A majority of this court concluded that Wolf Hollow could assert a gas-quality claim against El Paso, as opposed to just Enterprise, despite the assignment remedy provided under the Supply Agreement. See Wolf Hollow I, L.P. v. El Paso Mktg., L.P., 409 S.W.3d 879, 888–92 (Tex.App.–Houston [14th Dist.] 2013) (" Wolf Hollow III "). The majority explained that the assignment was not an exclusive remedy because the Supreme Court had stated in Wolf Hollow II that "nothing in [the Supply Agreement] suggests that [Wolf Hollow] cannot sue El Paso for breach of the Supply Agreement in allowing poor quality gas to be delivered." Id. Relying on this statement, the majority held that the trial court's third declaration had already been overruled. Id.
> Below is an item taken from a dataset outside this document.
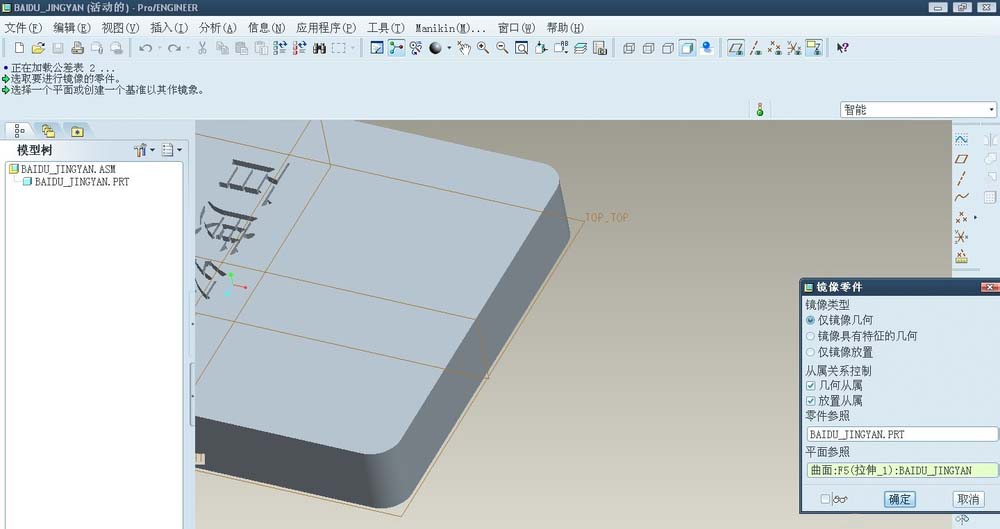Select 仅镜像几何 radio option

[x=811, y=320]
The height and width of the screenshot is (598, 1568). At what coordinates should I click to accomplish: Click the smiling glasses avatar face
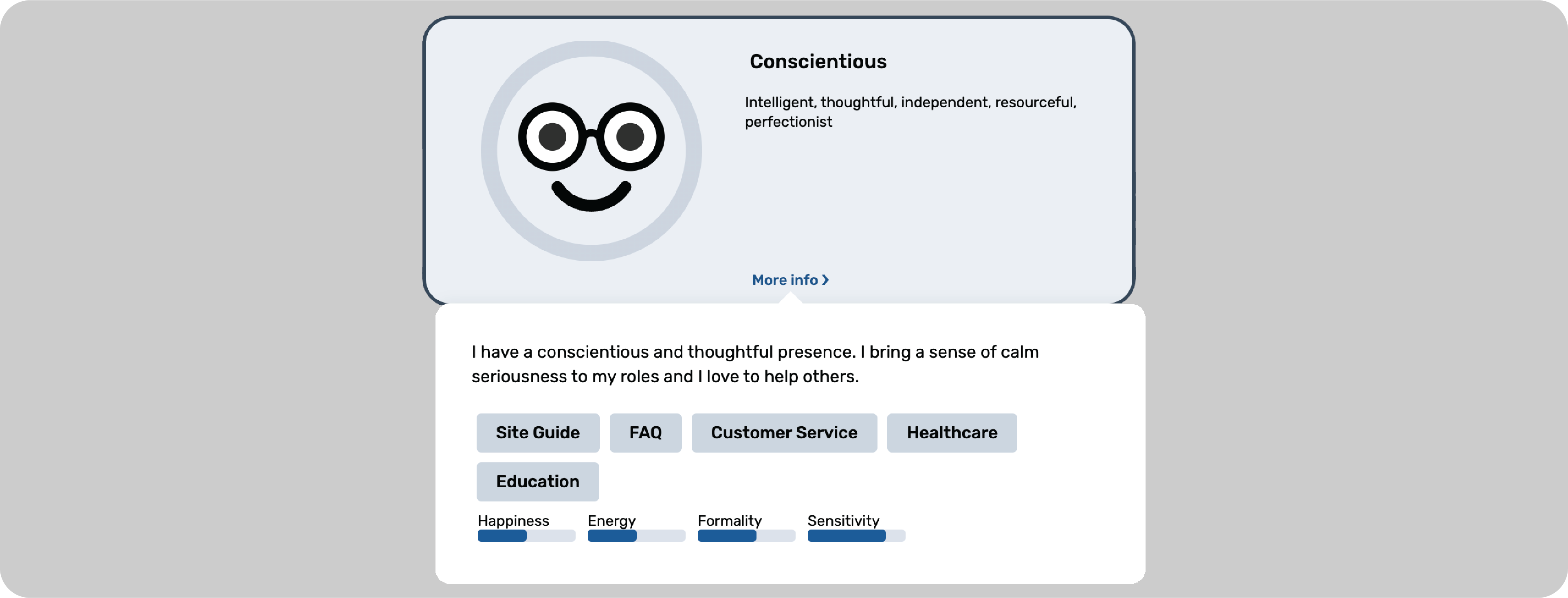coord(590,151)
The majority reached a similar conclusion regarding the trial court's fourth declaration, which stated that Article XXI of the Supply Agreement did not apply to gas-quality claims. Id. The majority held that Article XXI did apply to gas-quality claims because Article XXI was the only section in the contract that provided for replacement power and the supreme court had stated in Wolf Hollow II that "there is evidence Wolf Hollow is entitled to recover replacement-power damages under Section 21.1(c) of the Supply Agreement." Id. The majority concluded that the supreme court had rejected the declaration. Id.

Among other issues, the majority addressed El Paso's fuel-management duties, which had not been discussed in Wolf Hollow I. These duties, which are organized under Article V of the Supply Agreement, require El Paso to manage the transportation of gas and to use prudent fuel-management practices to minimize costs to Wolf Hollow. The majority held that these duties were very broad and that there was evidence showing that El Paso had breached them. Id. at 890. The majority accordingly held that the trial court erred by granting El Paso's no-evidence motion for summary judgment. Id.
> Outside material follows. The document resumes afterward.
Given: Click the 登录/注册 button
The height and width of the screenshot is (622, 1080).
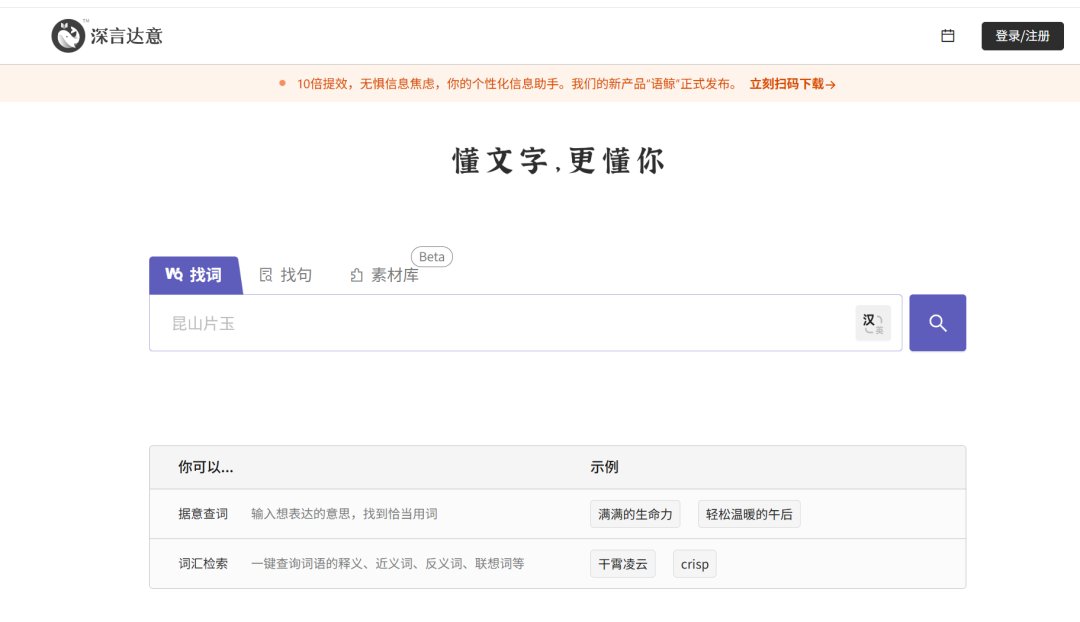Looking at the screenshot, I should point(1022,35).
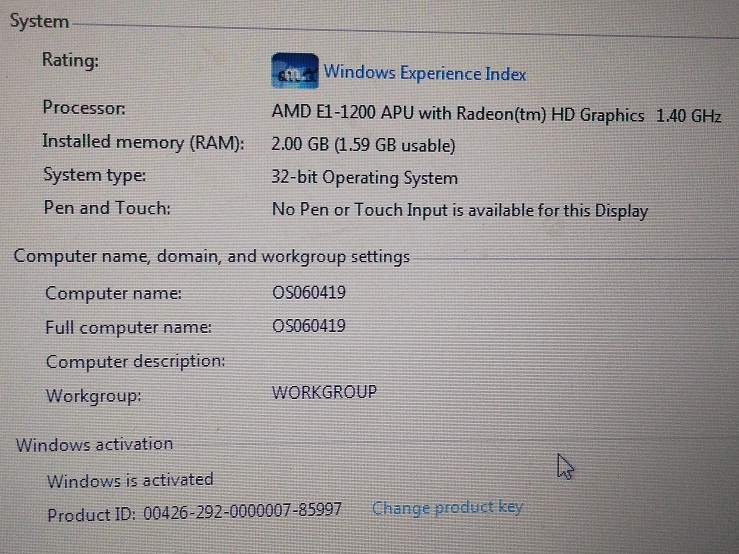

Chief Justice Hedges dissented. She believed that the assignment remedy was exclusive and that Article XXI did not apply to Wolf Hollow's gas-quality claim, as the trial court had held. Id. at 894–95. She further contended that the supreme court's decision in Wolf Hollow II did not preclude the court of appeals from affirming the trial court's declaratory judgment. Id.

Back Before the Texas Supreme Court

El Paso filed a petition for review, complaining that the majority in Wolf Hollow III had misinterpreted the supreme court's opinion in Wolf Hollow II. El Paso argued that Wolf Hollow II did not dispose of the trial court's third and fourth declarations. El Paso accordingly requested the supreme court to reach the merits of those declarations, or remand the case for this court to reconsider them. Wolf Hollow did not file a petition for review.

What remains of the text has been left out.